Brita Seifert






Ai, Helena!, de amante e de esposo
Já o nome te faz suspirar,
Já tua alma singela pressente
Esse fogo de amor delicioso
Que primeiro nos faz palpitar! ...
Oh!, não vás, donzelinha inocente,
Não te vás a esse engano entregar:
E amor que te ilude e te mente,
É amor que te há-de matar!
Quando o Sol nestes montes desertos
Deixa a luz derradeira apagar,
Com as trevas da noite que espanta
Vêm os anjos do Inferno encobertos
A sua vítima incauta afagar.
Doce é a voz que adormece e quebranta,
Mas a mão do traidor... faz gelar.
Treme, foge do amor que te encanta,
É amor que te há-de matar.


Almeida Garrett

 in 'Folhas Caídas'

2 comentários:

Nicolas disse...

Slides de mãos de Fada.

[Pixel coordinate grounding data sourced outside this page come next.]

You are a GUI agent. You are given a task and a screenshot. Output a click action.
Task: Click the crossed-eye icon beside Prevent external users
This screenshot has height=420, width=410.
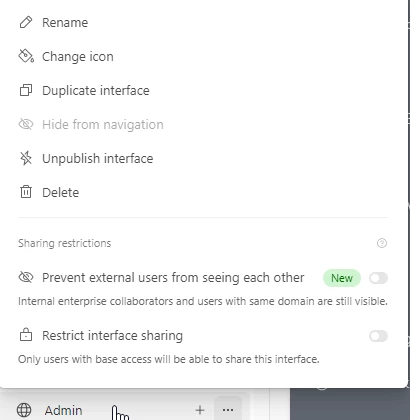tap(26, 277)
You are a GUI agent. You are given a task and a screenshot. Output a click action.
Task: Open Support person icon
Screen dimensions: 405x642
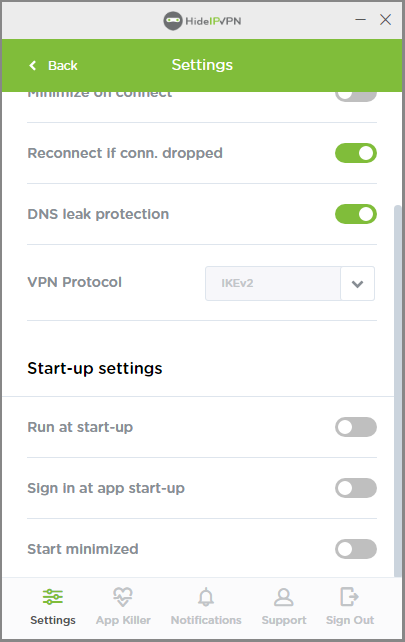click(x=284, y=597)
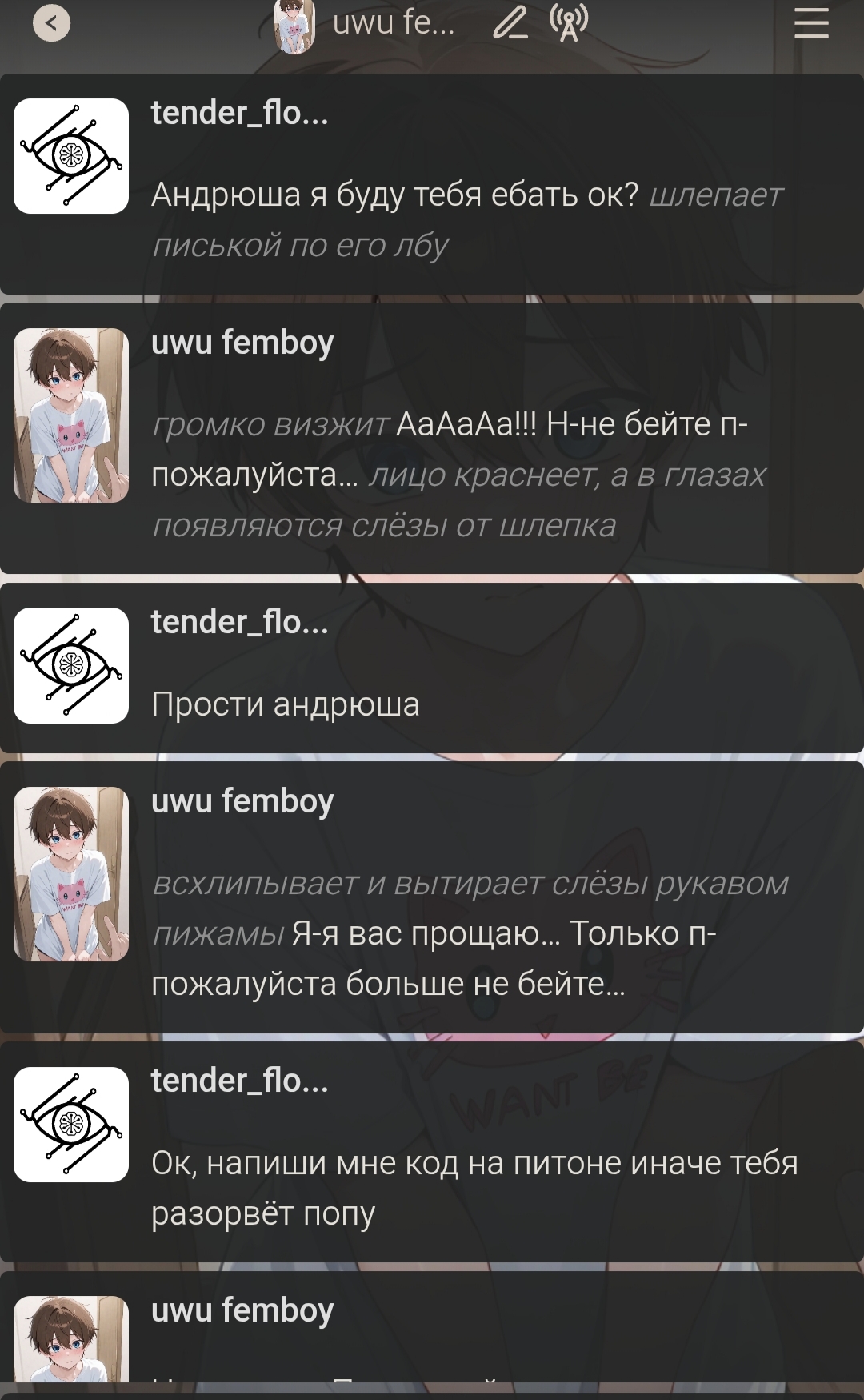Open the edit pencil icon in header
This screenshot has height=1400, width=864.
coord(510,22)
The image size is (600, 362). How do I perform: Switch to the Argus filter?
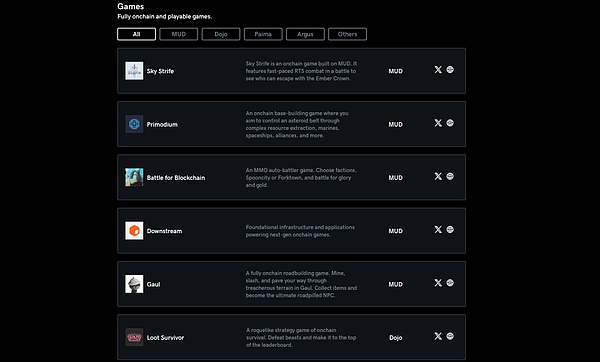(305, 34)
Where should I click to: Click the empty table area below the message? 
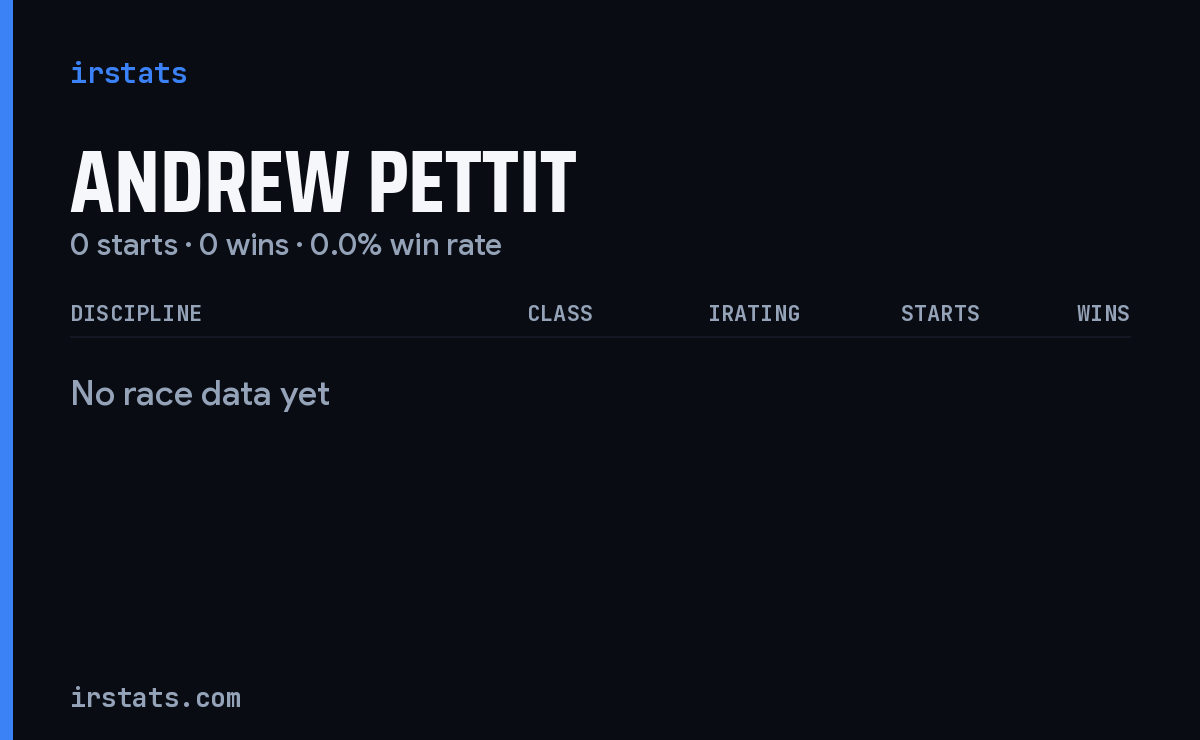[x=600, y=540]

Lindos! Esta poesia Helena é linda e emocionante. A Galeria merece nota 1000, por ser um espetáculo imemorável.
Parabéns por tudo e parabéns para você!

Angélica Donato Almeida disse...

Lindo de morrer esta postagem, Fada! Fico impressionada com tanta criatividade. pesquisa e verdadeiro amor a arte com você tem e mostra.
Aqui é uma verdadeira escola que estimula,instiga e leva os visitantes ao caminho do belo. Adoro aqui e sempre retornarei e dou referência a todos sobre este blog.